The minimum things about Unicode and Charsets


Happy birthday to my baby girl, Guoguo.

Let’s get into these things chronologically.

Before Unicode age

Long long ago, the first batch of users of Computer were English speakers.

As we know, Computer only knows Binary numbers, typically 0 and 1. But Computer cannot recognize English letters directly. So they created ASCII which was able to represent every English letter and character using a number between 32 and 127 to convert as binary number for computers. And the good thing is that it could conveniently be stored in 7 bits. Most computers are using 8-bit bytes, so there is still 1 whole bit spared.

It was just because of this spared 1 bit, there were messy conflicts of using the last bit in different organizations, countries and localtions. Everybody agreed on what to do below 128, which was pretty much the same as ASCII, but there were lots of different ways to handle the characters from 128 and on up. So Unicode was invented.

Unicode Time

Unicode simply assigns integers, known as code points, to characters. It has 1.1M seats totally, till now, only 0.11M are already assigned.
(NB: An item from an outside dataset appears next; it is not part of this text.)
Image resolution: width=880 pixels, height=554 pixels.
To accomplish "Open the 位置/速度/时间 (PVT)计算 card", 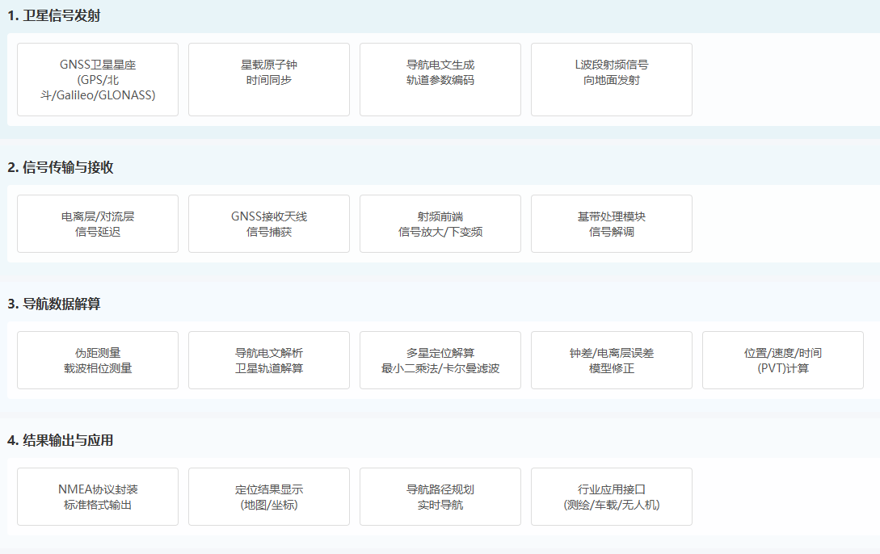I will [783, 360].
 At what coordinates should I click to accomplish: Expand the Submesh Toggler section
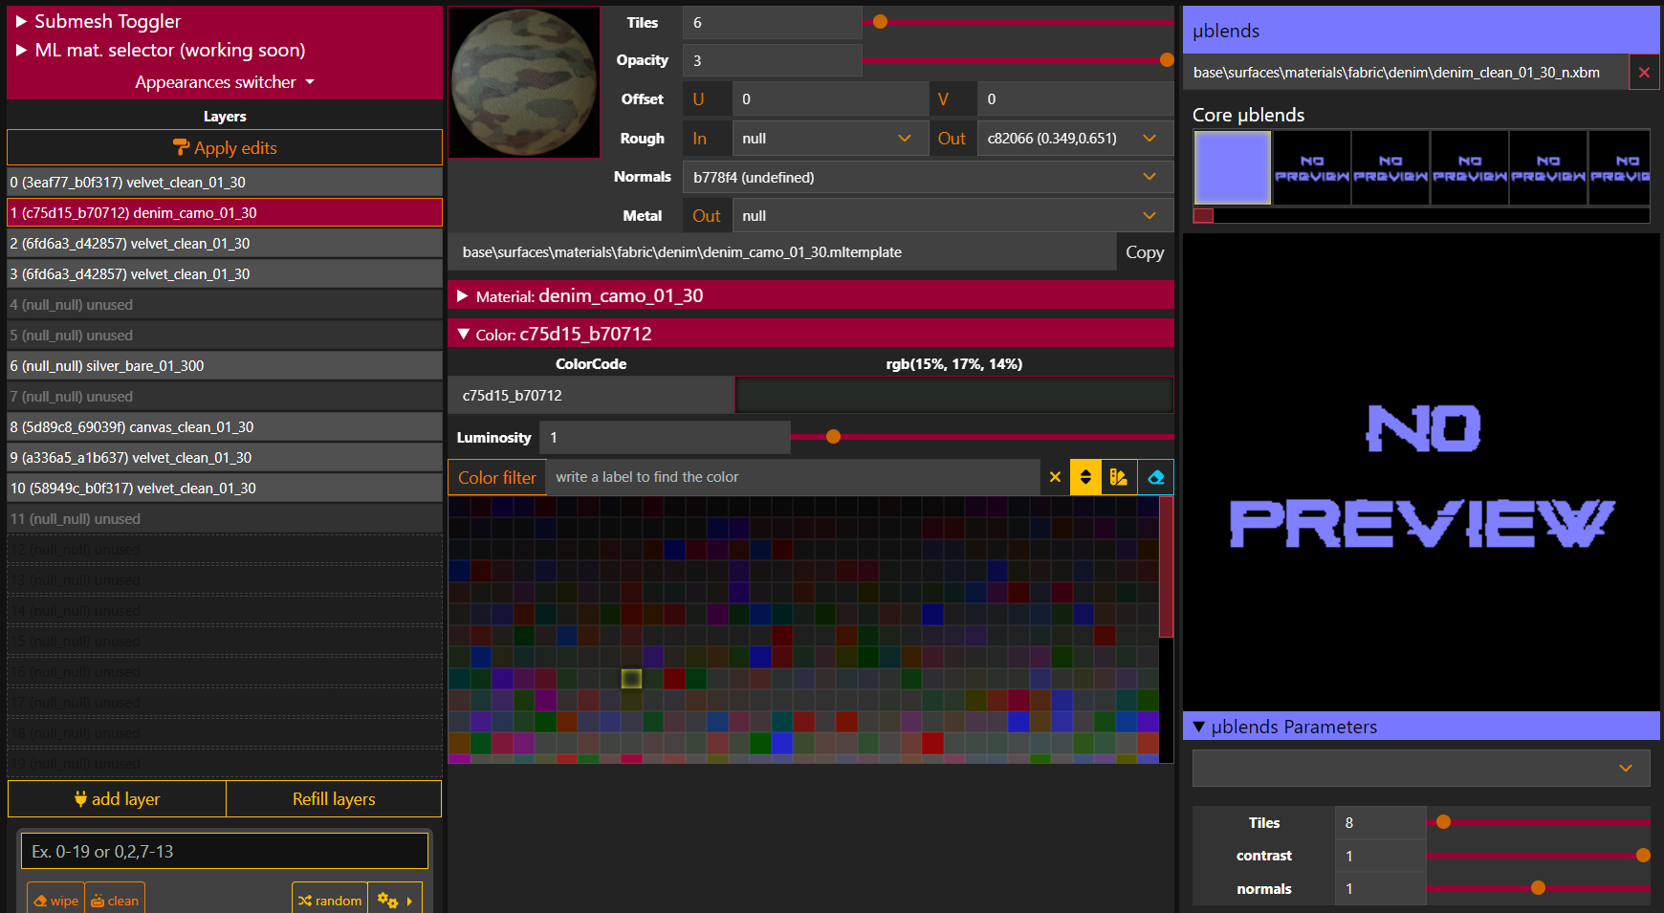click(22, 21)
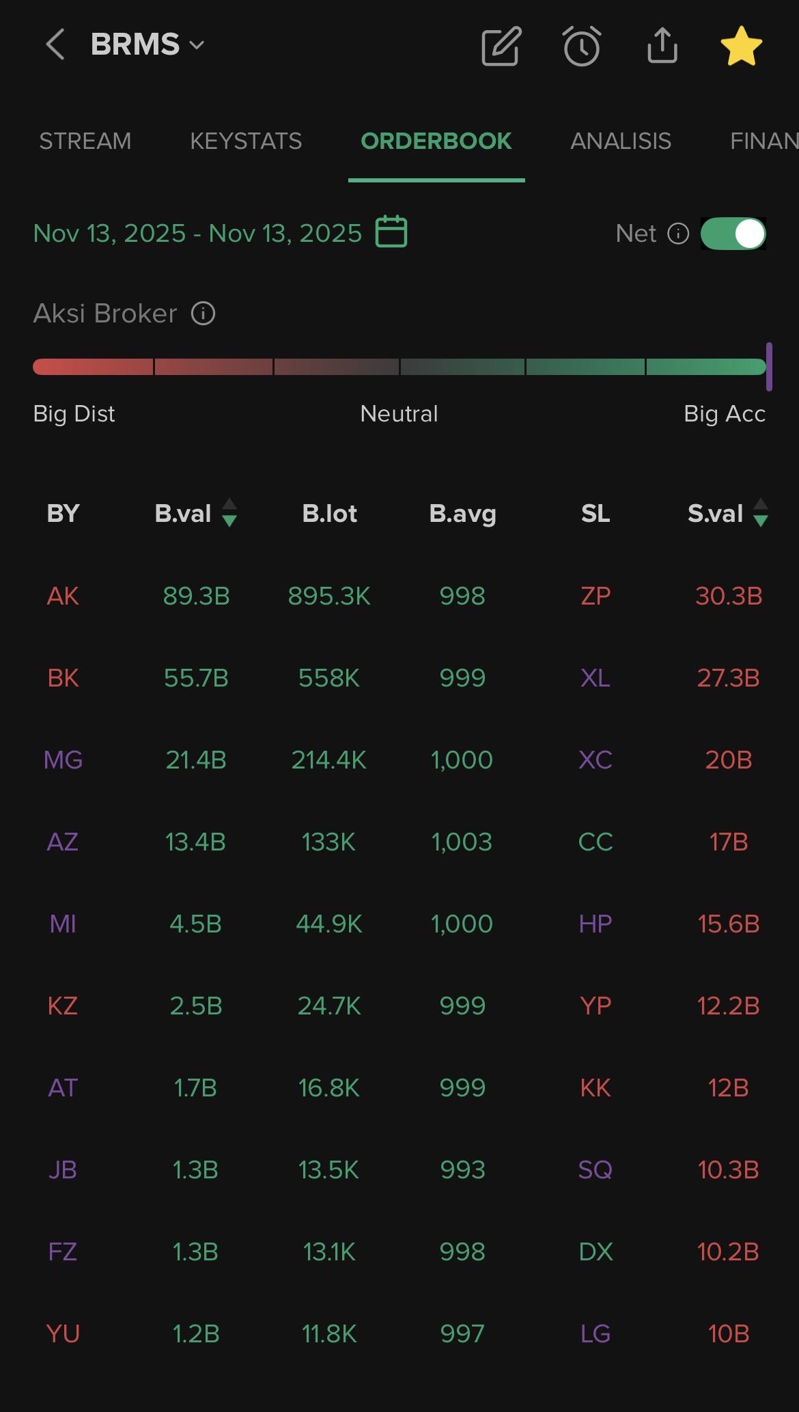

Let’s take “A” as example:

“A” is stored in Memory as “0100 0001”, no matter it is in whatever fonts in your Office Suit. In Unicode way, “A” is U+0041, and the U+ means “Unicode” and the numbers are hexadecimal, we call it code points.

But problem comes again for English letters. Let’s take “Hello” as example:

In Unicode, “Hello” corresponds to these five code points: U+0048 U+0065 U+006C U+006C U+006F.

Problem 1: For these “Hello” English characters, when saving them to Computer as bytes: 00 48 00 65 00 6C 00 6C 00 6F. There are redandent ZEROS stored in expensive memory.

Problem 2: For Chinese character “严”, its unicode is U+4E25, to binary number 100111000100101, totally 15 bits. So Unicode will take 2 bytes to store it. Also for some characters, they take more bytes. Then how does computer knows 2 bytes or 1 byte as a character?

To solve these problems, another term “Encoding” comes. Next topic “UTF-8”, a popular one.

UTF-8: an implementation of Unicode

UTF-8 is another system for storing your string of Unicode code points, those magic U+ numbers, in memory using 8 bit bytes. In UTF-8, every code point from 0-127 is stored in a single byte. Only code points 128 and above are stored using 2, 3, in fact, up to 6 bytes.

More about UTF-8, refer to ruanyf blog

The siblings of UTF-8 are ISO-8859-1, Windows-1252, UCS-2 and so on.


Short one: 100111000100101 -> UCS-2/UTF-8(or others) finally we can read it.